**Dataset items:**
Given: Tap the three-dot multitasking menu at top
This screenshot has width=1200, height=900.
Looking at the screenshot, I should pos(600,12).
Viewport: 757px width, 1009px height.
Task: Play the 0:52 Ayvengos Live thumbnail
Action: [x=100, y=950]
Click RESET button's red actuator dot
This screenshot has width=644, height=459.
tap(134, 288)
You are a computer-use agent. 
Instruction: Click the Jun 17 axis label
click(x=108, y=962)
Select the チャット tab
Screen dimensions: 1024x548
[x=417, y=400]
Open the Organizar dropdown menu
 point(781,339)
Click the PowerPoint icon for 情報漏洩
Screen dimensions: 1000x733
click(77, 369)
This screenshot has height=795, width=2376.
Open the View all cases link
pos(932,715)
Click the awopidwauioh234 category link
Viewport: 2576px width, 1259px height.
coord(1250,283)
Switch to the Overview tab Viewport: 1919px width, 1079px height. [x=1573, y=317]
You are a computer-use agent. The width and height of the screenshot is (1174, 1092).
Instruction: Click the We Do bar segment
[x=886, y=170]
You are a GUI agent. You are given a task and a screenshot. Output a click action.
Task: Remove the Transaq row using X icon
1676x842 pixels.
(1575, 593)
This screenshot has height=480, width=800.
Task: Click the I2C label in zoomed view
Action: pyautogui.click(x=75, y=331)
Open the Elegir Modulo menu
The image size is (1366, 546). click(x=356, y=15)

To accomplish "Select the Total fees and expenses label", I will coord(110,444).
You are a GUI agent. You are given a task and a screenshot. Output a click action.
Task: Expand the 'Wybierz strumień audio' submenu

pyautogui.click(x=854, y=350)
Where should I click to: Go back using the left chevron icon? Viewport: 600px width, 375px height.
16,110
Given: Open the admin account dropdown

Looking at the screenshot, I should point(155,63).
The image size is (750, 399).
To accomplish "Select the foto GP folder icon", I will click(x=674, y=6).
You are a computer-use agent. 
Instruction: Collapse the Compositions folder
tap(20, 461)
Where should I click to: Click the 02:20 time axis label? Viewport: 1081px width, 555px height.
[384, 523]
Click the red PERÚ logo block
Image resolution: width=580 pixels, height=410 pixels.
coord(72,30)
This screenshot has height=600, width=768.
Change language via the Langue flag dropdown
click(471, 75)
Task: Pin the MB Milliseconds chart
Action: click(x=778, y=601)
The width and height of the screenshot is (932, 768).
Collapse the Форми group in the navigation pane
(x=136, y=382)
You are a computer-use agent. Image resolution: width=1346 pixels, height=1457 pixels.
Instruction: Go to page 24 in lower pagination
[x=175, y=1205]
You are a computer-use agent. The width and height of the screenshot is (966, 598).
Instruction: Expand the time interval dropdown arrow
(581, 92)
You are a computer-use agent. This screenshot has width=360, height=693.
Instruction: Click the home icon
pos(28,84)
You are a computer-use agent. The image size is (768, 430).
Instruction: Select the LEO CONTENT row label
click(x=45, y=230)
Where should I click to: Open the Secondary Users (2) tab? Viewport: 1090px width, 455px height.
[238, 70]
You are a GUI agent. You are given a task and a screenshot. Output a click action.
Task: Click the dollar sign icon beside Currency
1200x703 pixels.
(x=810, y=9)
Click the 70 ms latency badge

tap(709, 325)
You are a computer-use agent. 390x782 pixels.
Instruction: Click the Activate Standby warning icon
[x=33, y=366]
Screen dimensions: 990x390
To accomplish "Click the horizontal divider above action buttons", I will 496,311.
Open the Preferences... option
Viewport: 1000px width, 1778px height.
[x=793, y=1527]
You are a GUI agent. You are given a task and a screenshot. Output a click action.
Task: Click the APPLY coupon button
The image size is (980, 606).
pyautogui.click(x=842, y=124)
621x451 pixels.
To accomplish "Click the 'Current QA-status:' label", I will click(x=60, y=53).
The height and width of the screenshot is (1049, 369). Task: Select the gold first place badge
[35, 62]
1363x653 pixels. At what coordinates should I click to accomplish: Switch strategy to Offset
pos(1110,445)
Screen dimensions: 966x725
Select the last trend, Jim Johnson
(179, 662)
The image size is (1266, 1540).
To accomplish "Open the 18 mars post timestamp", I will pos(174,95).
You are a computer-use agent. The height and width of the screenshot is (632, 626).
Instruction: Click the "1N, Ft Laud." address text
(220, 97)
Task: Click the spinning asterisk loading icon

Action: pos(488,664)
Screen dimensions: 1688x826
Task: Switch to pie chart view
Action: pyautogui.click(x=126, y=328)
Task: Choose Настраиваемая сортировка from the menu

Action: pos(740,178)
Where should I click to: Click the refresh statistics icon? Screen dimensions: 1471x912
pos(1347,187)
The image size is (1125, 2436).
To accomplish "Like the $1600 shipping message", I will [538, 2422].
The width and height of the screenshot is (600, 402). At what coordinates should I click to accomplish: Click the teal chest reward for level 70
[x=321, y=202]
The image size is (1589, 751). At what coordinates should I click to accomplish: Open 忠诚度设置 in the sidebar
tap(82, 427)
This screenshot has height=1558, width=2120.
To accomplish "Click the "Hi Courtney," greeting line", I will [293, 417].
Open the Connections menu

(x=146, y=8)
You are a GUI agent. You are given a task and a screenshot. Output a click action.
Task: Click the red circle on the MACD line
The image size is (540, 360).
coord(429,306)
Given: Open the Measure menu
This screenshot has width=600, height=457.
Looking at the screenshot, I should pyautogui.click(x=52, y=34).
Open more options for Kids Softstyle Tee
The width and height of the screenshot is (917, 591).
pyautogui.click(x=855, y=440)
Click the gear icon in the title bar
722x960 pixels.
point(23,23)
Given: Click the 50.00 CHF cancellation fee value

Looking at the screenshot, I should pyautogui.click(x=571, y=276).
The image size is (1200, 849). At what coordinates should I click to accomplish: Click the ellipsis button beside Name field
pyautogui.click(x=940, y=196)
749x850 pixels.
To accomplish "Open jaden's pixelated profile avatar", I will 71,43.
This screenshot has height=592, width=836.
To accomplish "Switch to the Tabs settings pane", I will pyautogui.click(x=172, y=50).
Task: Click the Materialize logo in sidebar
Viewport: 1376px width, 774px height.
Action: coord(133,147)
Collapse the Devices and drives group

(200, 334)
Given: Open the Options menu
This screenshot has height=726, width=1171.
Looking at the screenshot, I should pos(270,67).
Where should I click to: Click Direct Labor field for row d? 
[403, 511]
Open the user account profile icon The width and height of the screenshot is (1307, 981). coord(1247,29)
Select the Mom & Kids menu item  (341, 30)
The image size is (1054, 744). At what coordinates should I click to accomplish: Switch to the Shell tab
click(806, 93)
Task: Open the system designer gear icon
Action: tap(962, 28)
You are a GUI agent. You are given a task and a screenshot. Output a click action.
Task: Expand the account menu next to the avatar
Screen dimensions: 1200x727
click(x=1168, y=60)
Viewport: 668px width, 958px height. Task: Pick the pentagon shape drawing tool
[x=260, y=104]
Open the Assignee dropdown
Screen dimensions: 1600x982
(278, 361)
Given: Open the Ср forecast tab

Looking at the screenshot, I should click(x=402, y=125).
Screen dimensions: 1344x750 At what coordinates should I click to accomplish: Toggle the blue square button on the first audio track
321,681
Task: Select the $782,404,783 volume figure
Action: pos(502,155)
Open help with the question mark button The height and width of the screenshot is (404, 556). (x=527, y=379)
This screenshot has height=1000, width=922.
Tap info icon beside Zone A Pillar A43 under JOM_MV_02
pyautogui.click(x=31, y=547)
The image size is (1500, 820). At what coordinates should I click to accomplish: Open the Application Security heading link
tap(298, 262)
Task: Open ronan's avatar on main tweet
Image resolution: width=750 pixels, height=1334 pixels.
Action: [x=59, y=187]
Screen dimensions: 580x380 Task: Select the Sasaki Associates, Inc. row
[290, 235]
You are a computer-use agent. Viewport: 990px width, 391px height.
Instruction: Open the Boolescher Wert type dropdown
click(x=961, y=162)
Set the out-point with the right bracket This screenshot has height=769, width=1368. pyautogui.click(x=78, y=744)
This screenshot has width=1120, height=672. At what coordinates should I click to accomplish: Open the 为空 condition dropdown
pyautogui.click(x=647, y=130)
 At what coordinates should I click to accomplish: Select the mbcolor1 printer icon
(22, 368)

**Problem description:**
Find each line in the records holding the string "avatar" and show it.

**Solution to the exercise:**
To accomplish "Open jaden's pixelated profile avatar", I will 71,43.
Task: Expand the account menu next to the avatar
Task: Open ronan's avatar on main tweet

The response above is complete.